Exercise description »
Reproduce every line of the records below word for word, leaving out the pictures.

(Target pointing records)
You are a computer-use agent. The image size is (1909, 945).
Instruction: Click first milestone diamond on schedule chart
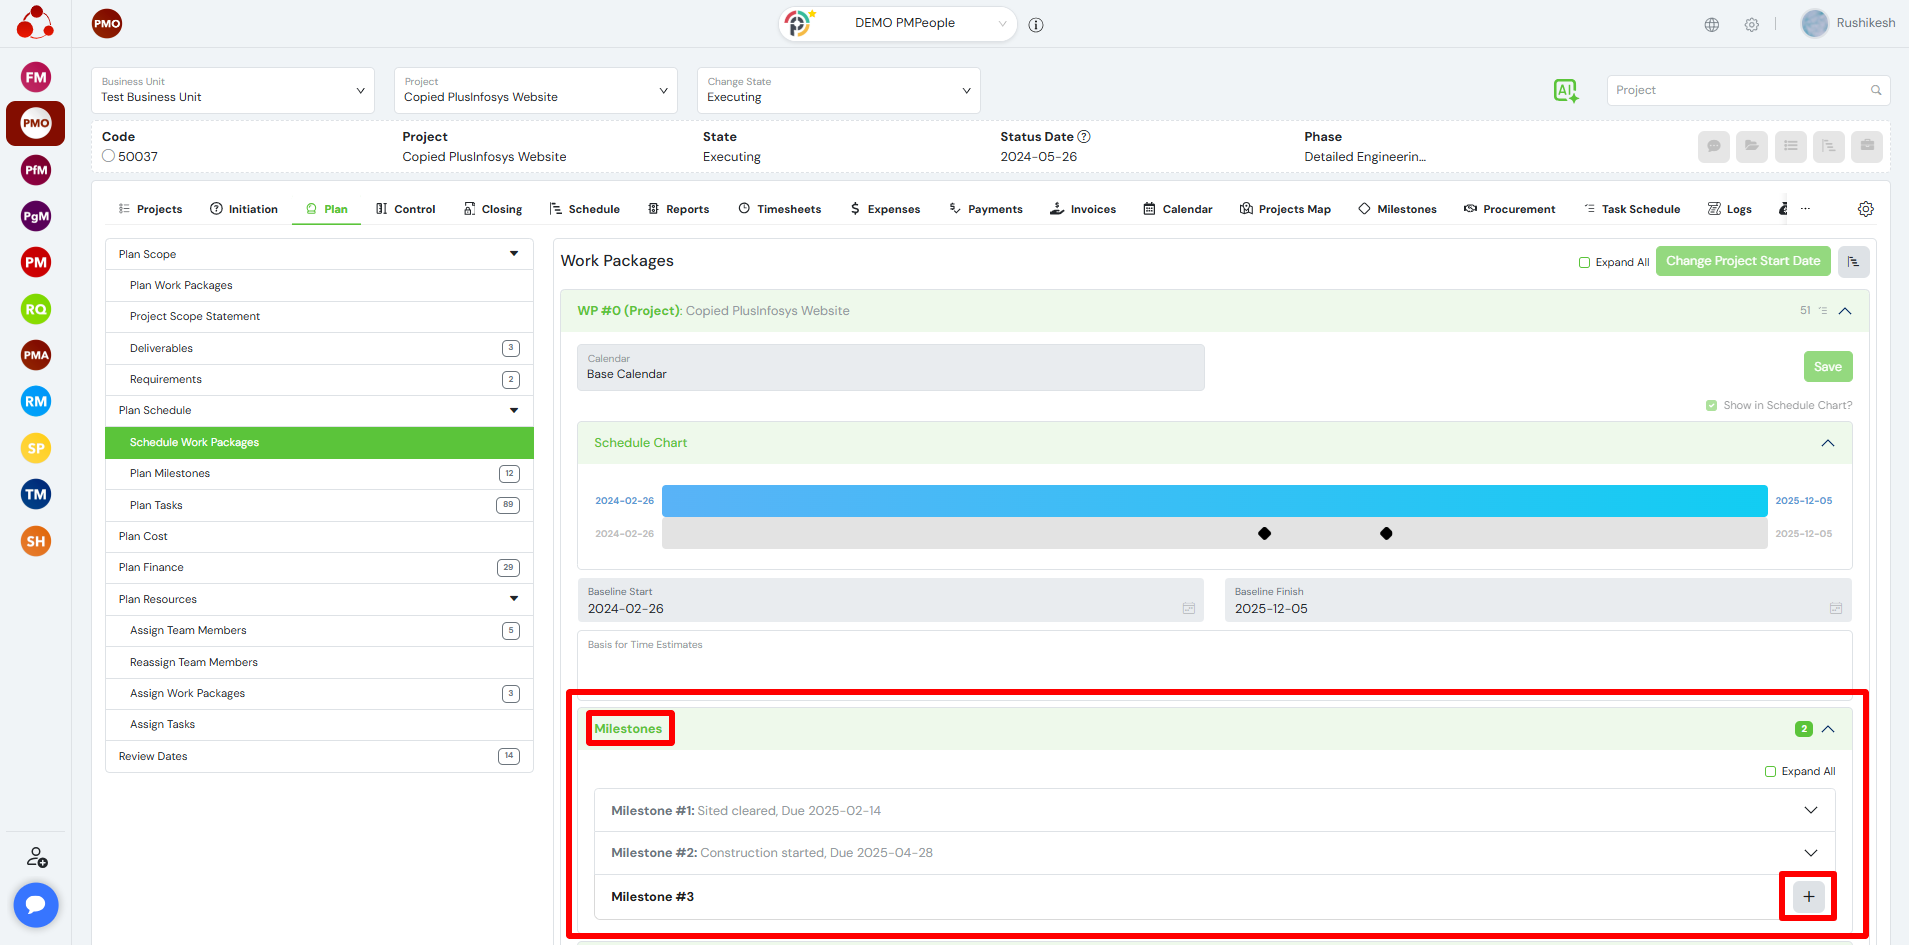pyautogui.click(x=1264, y=534)
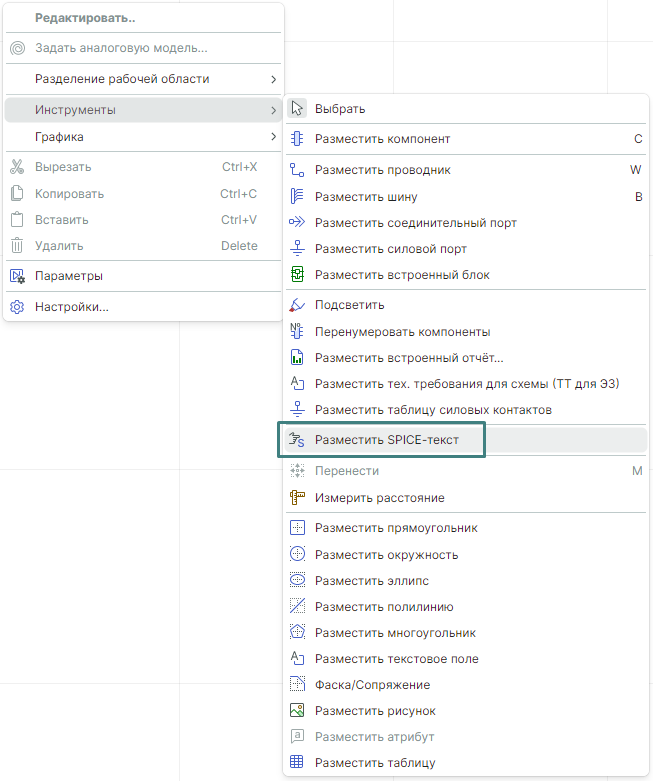Click the place component icon
The width and height of the screenshot is (653, 781).
(x=297, y=139)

Solution to this problem »
You are a computer-use agent. The image size is (1909, 945).
Instruction: Click first milestone diamond on schedule chart
pyautogui.click(x=1264, y=534)
Click the place component icon
The width and height of the screenshot is (653, 781).
(x=297, y=139)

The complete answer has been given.